The Three Endings
I: The Long Marriage
“getting deja vu from daydreams of our future,
i want to touch you like we have time!
hold your hand over the table, over our heads
miss you for an endless meaning
love you like we were never a secret.”
You were always the one who lifted,
So it took until now for me to realize that
You are pretty heavy.
Not that it ever mattered, but
Dragging this bag
Over boulders is a chore
Especially when your blood leaves a leaky trail
Of rigor-mortis-muscle memory.
Sweating and panting, and reaching the cliff,
I wish
That this
View was something we could share.
And sweating and panting, and reaching
Something else entirely,
I wish
That that
Pleasure could last both our lives.
I don’t unzip the duffel bag. It’s not really you in there anyway.

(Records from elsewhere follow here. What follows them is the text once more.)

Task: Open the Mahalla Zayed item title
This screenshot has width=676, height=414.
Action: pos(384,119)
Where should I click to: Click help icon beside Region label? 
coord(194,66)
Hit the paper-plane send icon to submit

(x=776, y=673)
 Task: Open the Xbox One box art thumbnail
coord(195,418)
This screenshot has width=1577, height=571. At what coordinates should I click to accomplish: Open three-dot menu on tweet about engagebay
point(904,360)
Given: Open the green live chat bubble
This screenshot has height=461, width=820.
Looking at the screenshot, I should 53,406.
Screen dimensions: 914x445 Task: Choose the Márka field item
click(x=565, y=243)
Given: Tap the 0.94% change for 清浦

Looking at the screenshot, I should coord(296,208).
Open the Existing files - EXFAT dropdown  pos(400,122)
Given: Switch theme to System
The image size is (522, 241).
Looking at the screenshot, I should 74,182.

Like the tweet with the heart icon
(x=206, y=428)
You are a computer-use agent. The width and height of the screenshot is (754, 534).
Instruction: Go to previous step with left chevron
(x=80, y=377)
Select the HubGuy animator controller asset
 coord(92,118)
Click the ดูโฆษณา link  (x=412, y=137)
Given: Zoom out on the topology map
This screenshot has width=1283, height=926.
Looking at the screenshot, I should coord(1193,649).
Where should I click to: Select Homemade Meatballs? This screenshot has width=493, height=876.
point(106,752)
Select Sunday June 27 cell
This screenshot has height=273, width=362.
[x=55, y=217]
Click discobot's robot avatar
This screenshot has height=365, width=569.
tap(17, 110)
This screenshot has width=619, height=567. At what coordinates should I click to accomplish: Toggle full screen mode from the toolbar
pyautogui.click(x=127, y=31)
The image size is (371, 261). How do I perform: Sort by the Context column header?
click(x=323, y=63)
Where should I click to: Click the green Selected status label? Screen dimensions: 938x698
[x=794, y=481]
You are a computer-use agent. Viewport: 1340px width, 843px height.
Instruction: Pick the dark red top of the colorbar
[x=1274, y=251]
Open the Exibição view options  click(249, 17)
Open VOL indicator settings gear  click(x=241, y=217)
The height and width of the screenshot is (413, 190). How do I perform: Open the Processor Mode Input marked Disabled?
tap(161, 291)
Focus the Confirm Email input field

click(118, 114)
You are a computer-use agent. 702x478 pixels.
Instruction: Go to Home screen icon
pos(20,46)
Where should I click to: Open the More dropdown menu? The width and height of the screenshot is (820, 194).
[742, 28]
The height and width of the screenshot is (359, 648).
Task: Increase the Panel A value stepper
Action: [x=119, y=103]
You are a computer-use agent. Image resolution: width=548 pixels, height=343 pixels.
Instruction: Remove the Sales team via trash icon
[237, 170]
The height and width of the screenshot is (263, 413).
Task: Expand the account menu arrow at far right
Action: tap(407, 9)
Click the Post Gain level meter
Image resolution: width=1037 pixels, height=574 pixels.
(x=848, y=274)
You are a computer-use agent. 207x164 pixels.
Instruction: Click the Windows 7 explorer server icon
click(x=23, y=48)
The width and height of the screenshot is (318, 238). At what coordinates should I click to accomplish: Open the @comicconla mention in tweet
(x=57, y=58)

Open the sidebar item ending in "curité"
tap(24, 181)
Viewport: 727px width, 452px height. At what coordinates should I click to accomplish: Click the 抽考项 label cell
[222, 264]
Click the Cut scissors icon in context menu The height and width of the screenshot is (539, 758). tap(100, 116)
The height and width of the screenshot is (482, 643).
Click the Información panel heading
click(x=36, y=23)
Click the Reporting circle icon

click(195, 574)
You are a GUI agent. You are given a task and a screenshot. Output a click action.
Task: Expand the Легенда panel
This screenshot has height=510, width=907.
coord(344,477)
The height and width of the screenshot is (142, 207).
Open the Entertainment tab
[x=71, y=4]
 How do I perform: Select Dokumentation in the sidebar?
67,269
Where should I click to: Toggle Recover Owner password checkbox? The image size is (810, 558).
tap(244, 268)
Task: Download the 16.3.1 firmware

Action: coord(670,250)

We tried to make it work for years,
But lover,
Our definitions of working
(In both the verb and adjective senses)
Were paradoxical. I solved the puzzle.
I untangled the space-time continual knot
Caused by the logical fallacy of long marriage. And yes,
We had thumbs brushing over hands and all-night candlelit dinners,
And each other’s hair-smell to put us to sleep, but where did that get us?
Here, as the spray of the ocean salts my eyes. Your body makes a splash
That reaches up back up the cliff to touch me.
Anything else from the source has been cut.